Background: Statins are a class of drugs that inhibits HMG-CoA reductase, a rate liming enzyme in cholesterol synthesis. Simvastatin, a widely used generic drug for preventing cardiovascular events inhibit inflammation and stabilize atherosclerotic plaques. Growing body of evidences suggest that statins have the potential to reduce the risk of many cancer types.

Objectives and Hypothesis: Our long-term goal is to enable the development of new and innovative therapeutics for prostate cancer through better understanding of the molecular mechanisms regulating prostate cancer growth and bone metastasis. In prostate cancer cells, simvastatin is known to induce apoptosis. Akt, a multitask signaling molecule, is the major survival kinase activated in cancer cells. Our central hypothesis is that treatment with simvastatin will inhibit Akt affecting prostate cancer cell function, tumor growth and metastasis. The rationale for the proposed research is that, once it is known mechanistically how simvastatin regulates prostate cancer cell function, it is likely that prostate tumor growth and metastasis can be downregulated therapeutically utilizing simvastatin using a novel drug-repurposing strategy. This would be of singular importance in the management of this disease.

Experimental Design and Results: In the current study, we sought to investigate the pleiotropic effects of simvastatin on major signaling pathways in prostate cancer cells with respect to the regulation of cellular functions such as migration, proliferation, colony/foci formation and invasion, along with its already known effects on apoptosis. Time- and dose-effects of simvastatin on LNCaP (androgen-dependent) and PC-3 (androgen-independent) cells indicated that treatment with as low as 25µM simvastatin was sufficient to inhibit serum-stimulated activation of Akt-mTOR and cRaf-ERK pathways. Akin to this, treatment with 25µM simvastatin significantly inhibited serum- and EGF-induced cell migration, invasion, colony formation and proliferation. Simvastatin-mediated effects on cell migration and colony formation was rescued by adenovirus-mediated expression of constitutively active Akt (myristoylated Akt) in androgen-independent prostate cancer cells lines such as PC3 and LnCAP C4-2. A xenograft model performed in nude mice exhibited reduced PC3 prostate tumor growth with simvastatin treatment (2mg/kg body weight/day for 2 weeks) demonstrating the therapeutic potential of simvastatin for prostate cancer therapy.

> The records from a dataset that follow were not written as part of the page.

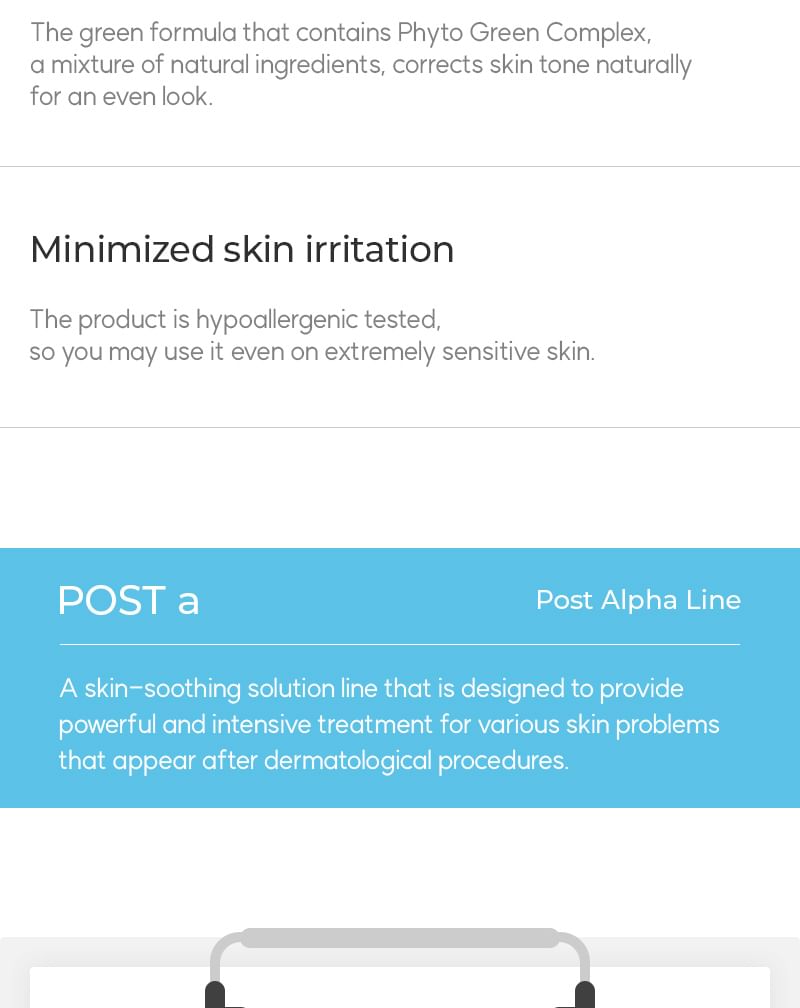This screenshot has height=1008, width=800.
Task: Tap the 'powerful and intensive treatment' line
Action: click(388, 725)
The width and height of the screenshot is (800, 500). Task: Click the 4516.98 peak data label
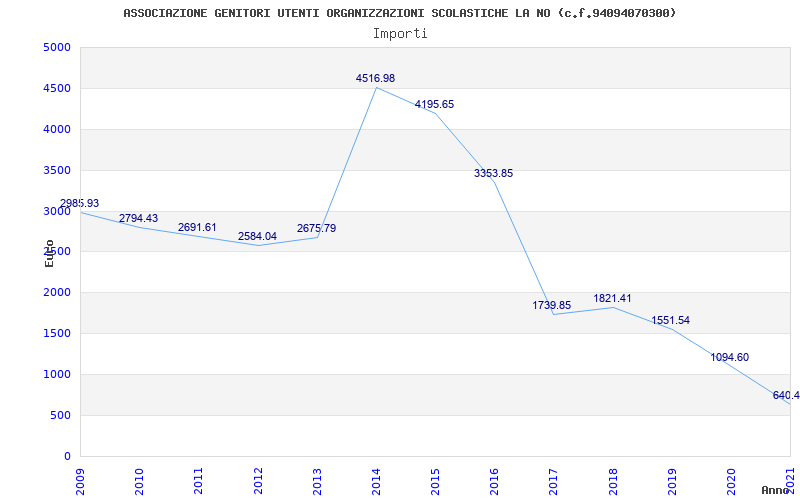click(376, 79)
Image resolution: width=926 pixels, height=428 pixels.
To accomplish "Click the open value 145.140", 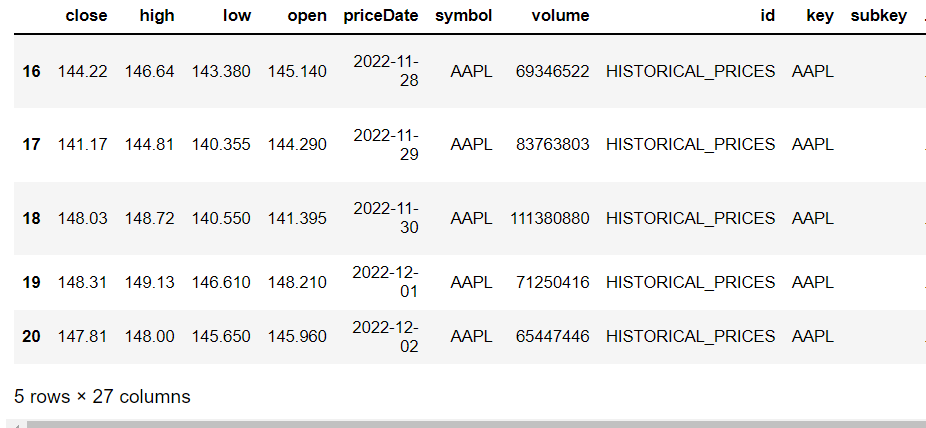I will 297,71.
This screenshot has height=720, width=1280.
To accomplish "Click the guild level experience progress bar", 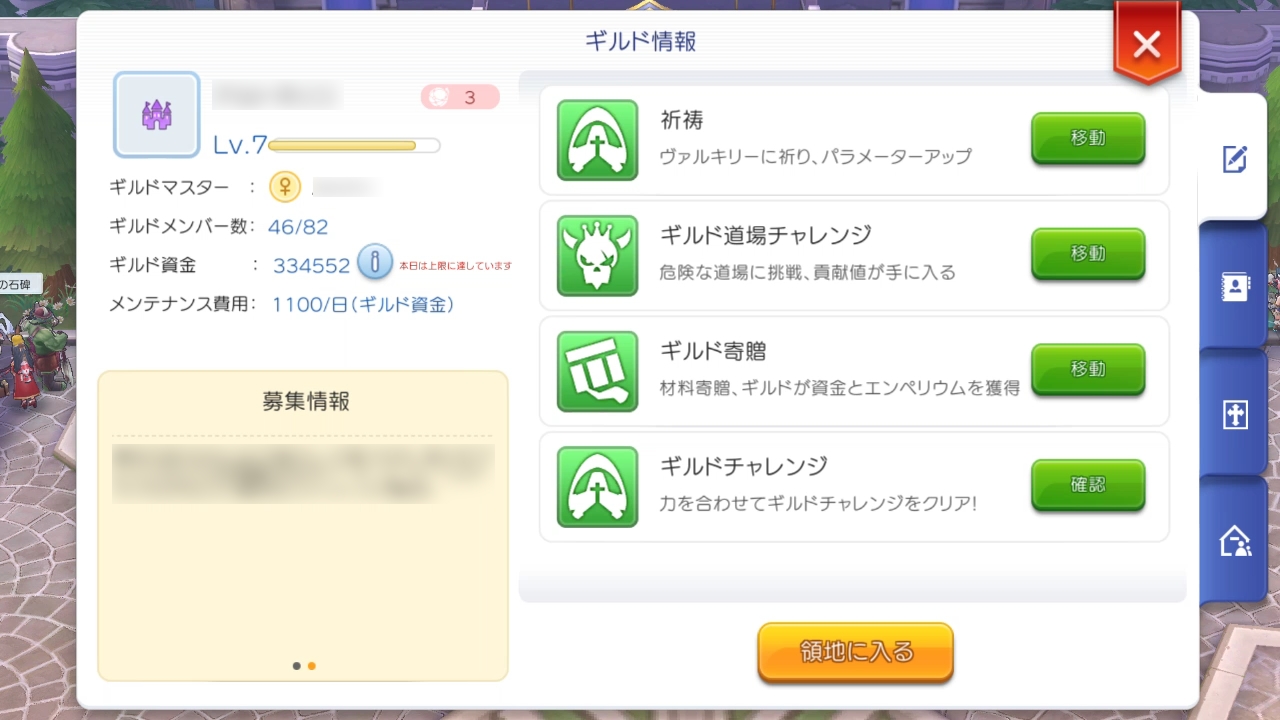I will click(x=354, y=146).
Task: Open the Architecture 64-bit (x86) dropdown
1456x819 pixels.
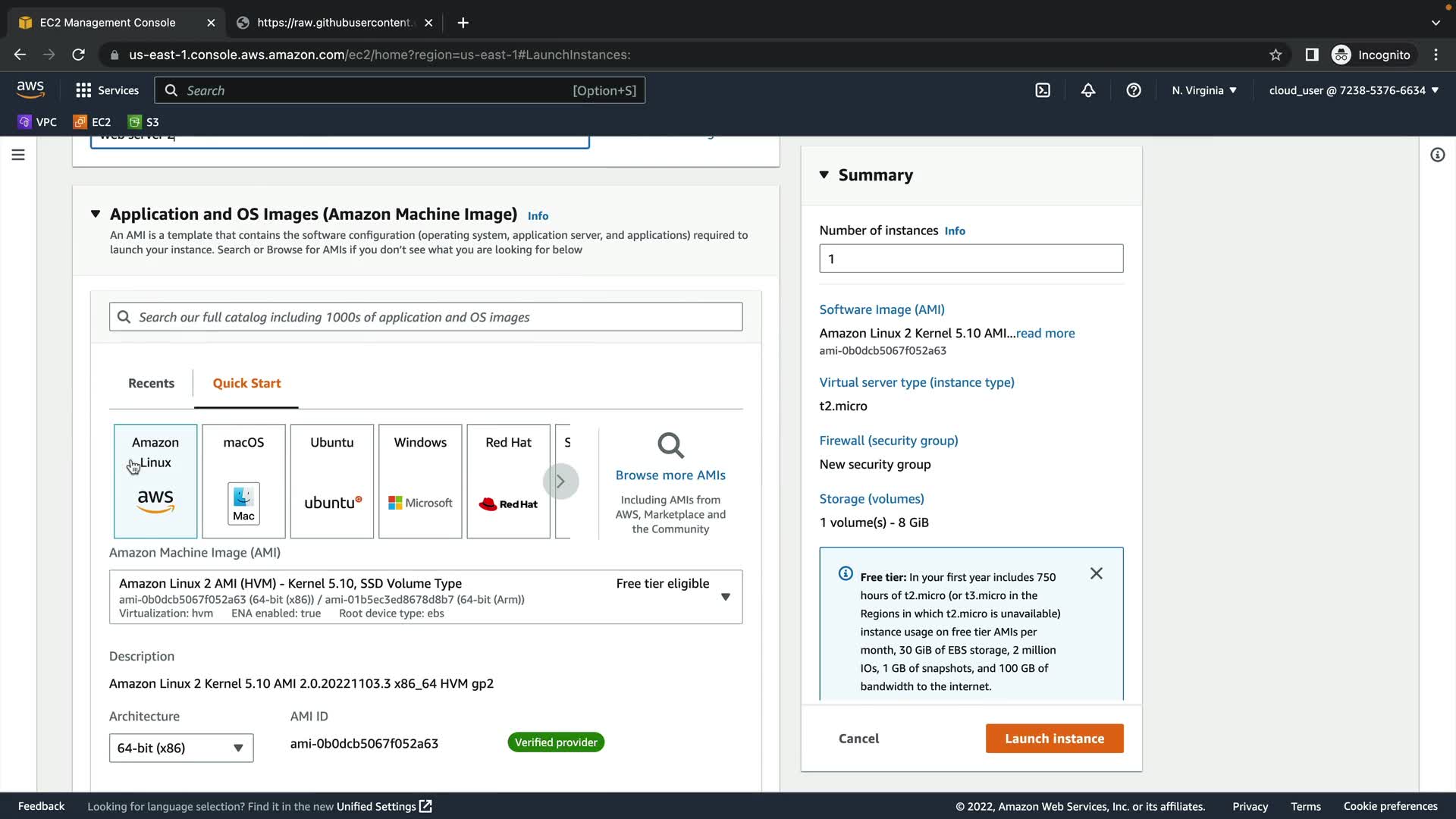Action: (181, 748)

Conclusions and Future Directions: Our findings suggest a link between simvastatin and Akt/ERK signaling in the regulation of prostate cancer growth and metastasis. Further investigation is currently underway in our laboratory to unravel the molecular mechanisms on simvastatin-mediated effects on prostate cancer leading to tumor growth and bone metastasis in vivo using transgenic mouse models such as AKt+ and TRAMP+ mice. We also plan to undertake a clinical study on patients with prostate cancer who were on statin treatment prior to and after diagnosis and analyze biopsy specimen from these patients. A prospective study will look at the role statins in prostate cancer prevention and/or on management. Our ultimate aim is to investigate if statins can be used as an adjuvant drug in the treatment of patients already diagnosed with prostate cancer.

Citation Information: Clin Cancer Res 2010;16(14 Suppl):B47.